▼▼▼
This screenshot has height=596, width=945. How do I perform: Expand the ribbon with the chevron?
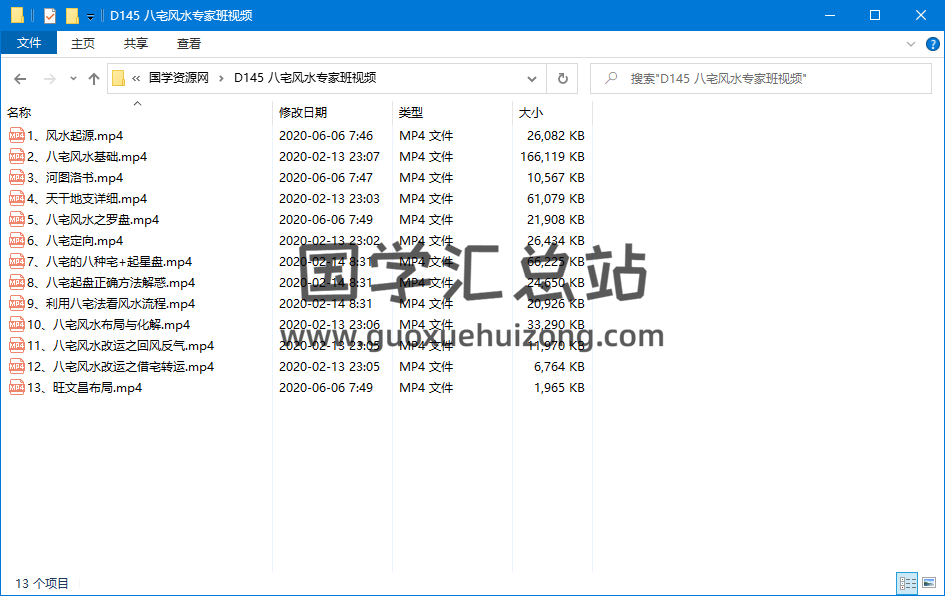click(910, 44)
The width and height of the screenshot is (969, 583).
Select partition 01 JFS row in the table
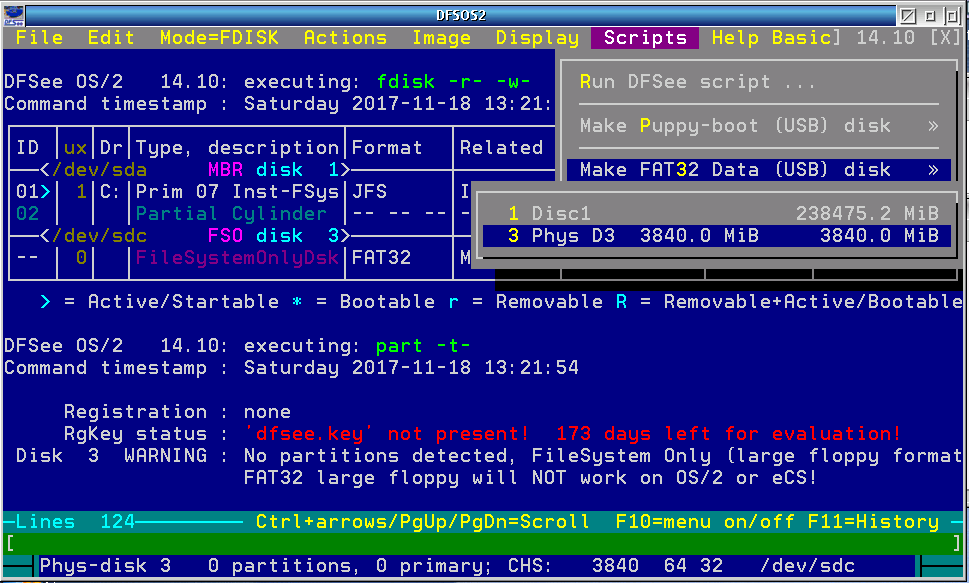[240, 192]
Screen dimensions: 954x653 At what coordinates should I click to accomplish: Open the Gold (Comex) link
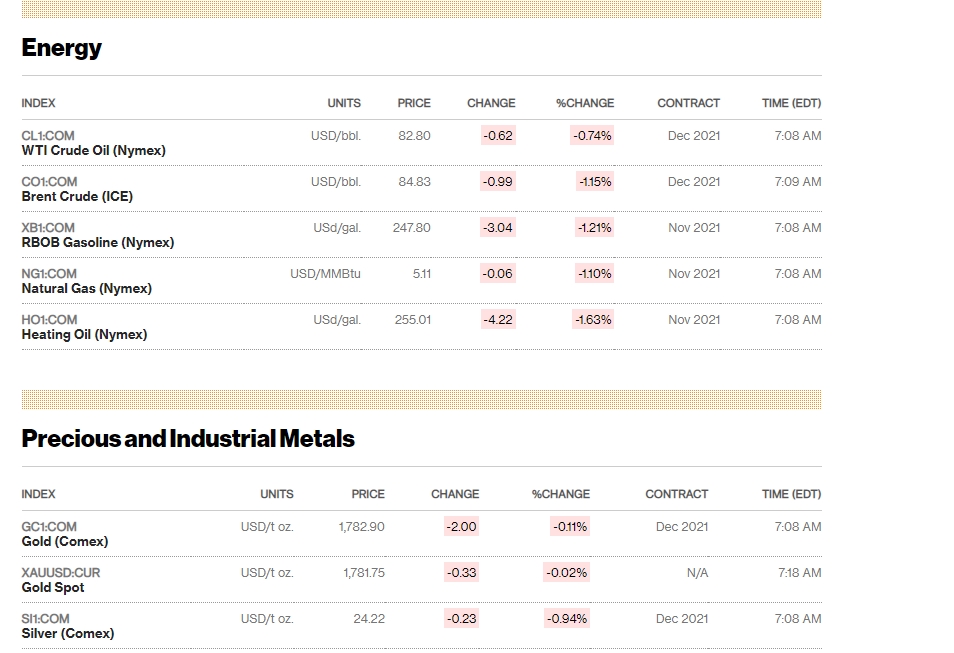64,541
▲▲▲
To do
Set the pictures aside and reproduce the data above exactly.

Answer area
This screenshot has height=596, width=945. How do I perform: Expand the ribbon with the chevron?
click(910, 44)
The width and height of the screenshot is (969, 583).
Select partition 01 JFS row in the table
[240, 192]
Screen dimensions: 954x653 At what coordinates should I click to accomplish: Open the Gold (Comex) link
64,541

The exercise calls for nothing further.